O Supremo Tribunal Federal arquivou, de forma unânime, a queixa-crime do senador Weverton Rocha (PDT-MA) contra o deputado Kim Kataguiri (Missão-SP). A decisão foi tomada na terça-feira, dia 18 de agosto de 2026.
O caso começou em junho de 2025, quando Kataguiri publicou um vídeo citando o possível envolvimento de Weverton na chamada "Farra do INSS", nome dado ao esquema de desvios em benefícios do Instituto Nacional do Seguro Social. No mesmo mês, a defesa do senador apresentou uma queixa-crime por difamação e pediu também uma indenização de R$ 20 mil por danos morais. O STF negou os dois pedidos.
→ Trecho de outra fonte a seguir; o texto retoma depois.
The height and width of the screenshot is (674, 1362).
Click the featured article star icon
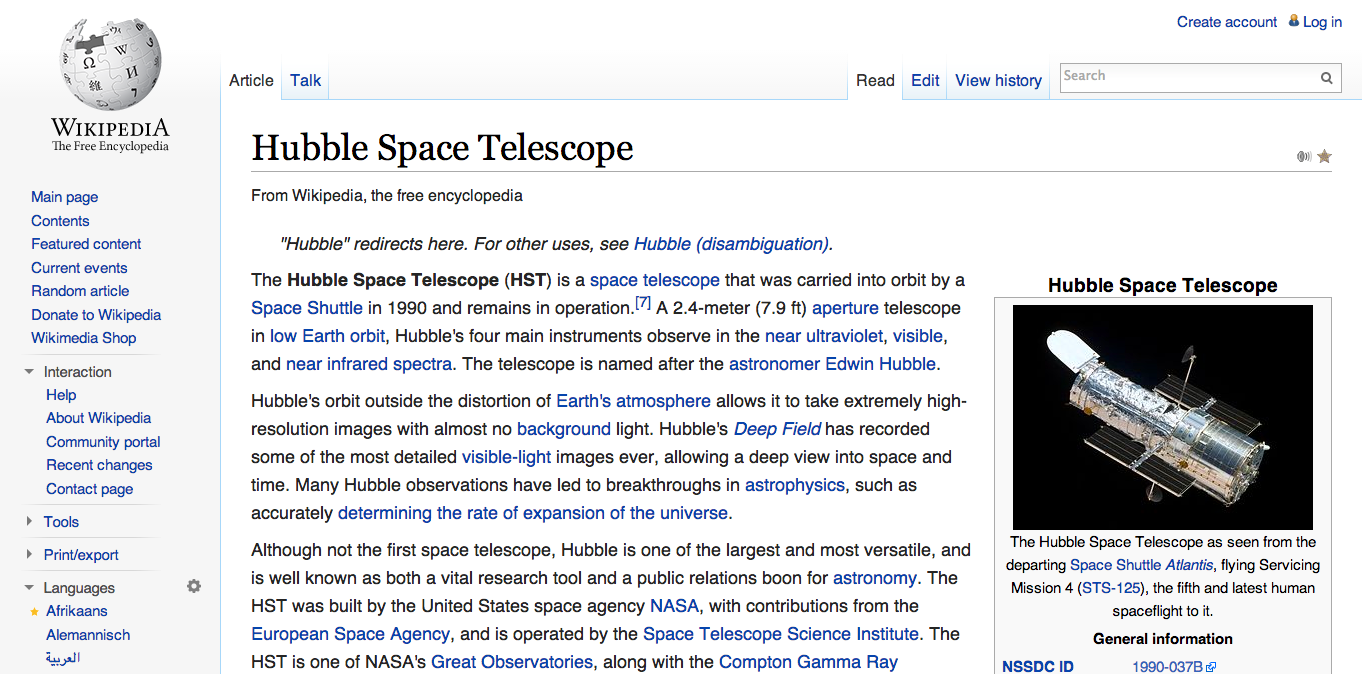pos(1324,156)
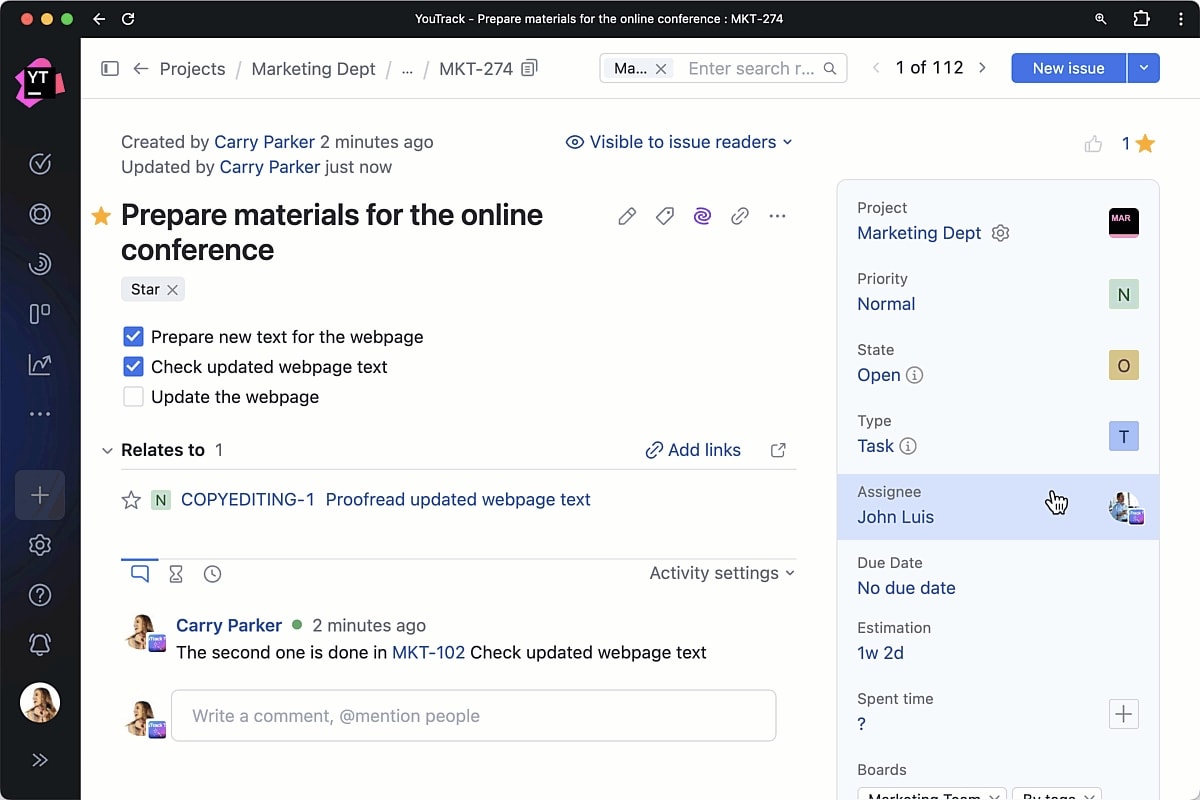The width and height of the screenshot is (1200, 800).
Task: Click the notifications bell in sidebar
Action: coord(40,645)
O ministro Luiz Fux, relator do caso no Supremo, entendeu que o deputado estava amparado pela imunidade parlamentar. Na avaliação de Fux, as manifestações de Kataguiri faziam parte do "debate público sobre supostas fraudes no INSS, que levaram à instauração de uma CPI". A Corte concluiu que, por isso, o deputado não poderia ser responsabilizado criminalmente.
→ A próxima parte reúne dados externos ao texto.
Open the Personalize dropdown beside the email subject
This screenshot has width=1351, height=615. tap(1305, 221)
O Poder360 tentou contato com a assessoria de Weverton Rocha para saber se o senador queria se manifestar sobre a decisão, mas não obteve resposta até a publicação da reportagem.
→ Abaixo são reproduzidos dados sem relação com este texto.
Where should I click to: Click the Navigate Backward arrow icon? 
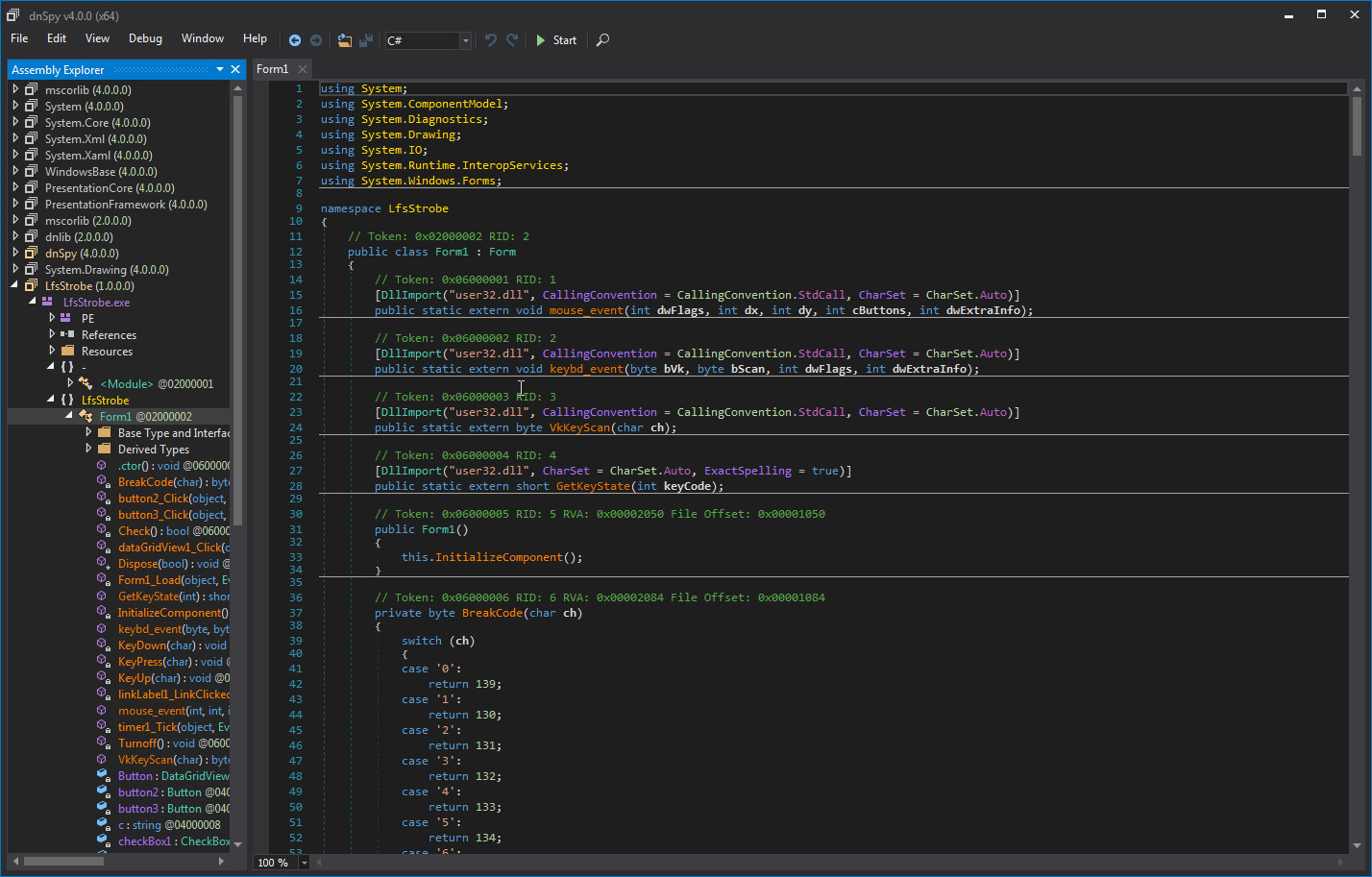[295, 40]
Além disso, Weverton Rocha é alvo da Operação Sem Desconto, da Polícia Federal, que investiga descontos indevidos em benefícios do INSS e apura operações financeiras suspeitas envolvendo a mulher do senador. O principal alvo da nova fase da operação é o advogado Willer Tomaz, apontado como suspeito de lavar dinheiro para Rocha. A PF afirma que o senador era responsável por formular demandas, indicar beneficiários, cobrar pagamentos e interferir em decisões patrimoniais no esquema investigado. Todos os investigados, incluindo Weverton, seus familiares e Willer Tomaz, negaram qualquer irregularidade.